We seem to be picking on The New York Times this week, but if you want an example of the type of story that drives media critics nuts, look no further that this morning’s front-page piece by Mark Mazzetti, headlined, “Iraq Snapshots Give 2 Views.”
What about it offends the critics’ delicate sensibilities? It’s right there in the headline: the billing that there are basically two views on the war, which carries the implicit promise that Mazzetti is going to split the difference between pro-war and anti-war. He delivers on this promise fully, with a bloodless bit of he said-she said journalism masked as “News Analysis.”
That tag notwithstanding, there is precious little analysis in this piece. Mazzetti doesn’t do much more than report two sides of the debate. In the fourth paragraph, he sums up the entire piece, writing that, “With a promised progress report from the top American commander in Iraq now just six weeks away, partisans on both sides of the debate in Washington are searching desperately for evidence to bolster their judgments about the success or failure of the strategy that the Bush administration calls a ‘surge.’”
And the next two paragraphs don’t give us much red meat, either:
The war’s staunchest supporters have seized on the reduced death toll in July for American troops as a sign that an influx of troops is dampening sectarian violence in the country.

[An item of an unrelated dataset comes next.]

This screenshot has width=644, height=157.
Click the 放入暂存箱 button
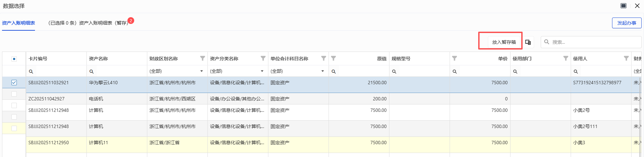(504, 42)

Yet even before the car bombings on Wednesday, opponents of the war were citing reports that the Iraqi civilian deaths were on the rise—a fact they say belies any notion that the White House strategy is having its intended effect of protecting the Iraqi population.
That’s pretty much all you’re going to get here, since the remainder of the piece essentially just goes back and forth between the two camps. The points Mazzetti raises are certainly valid, and do represent some of the major claims in the Iraq debate; but that debate is a rich brew of gripes, stats, historical analogies, projects completed and abandoned, mistakes, successes, innovation, and political maneuvering. Obviously, Mazetti’s piece wasn’t intended to capture all this (several books have barely captured all of it) but it also doesn’t make any headway in analyzing the situation, or even giving us anything new to chew over, either. A more apt tag would have been “News Summary.” It’s frustrating, because we need more from our best newspapers.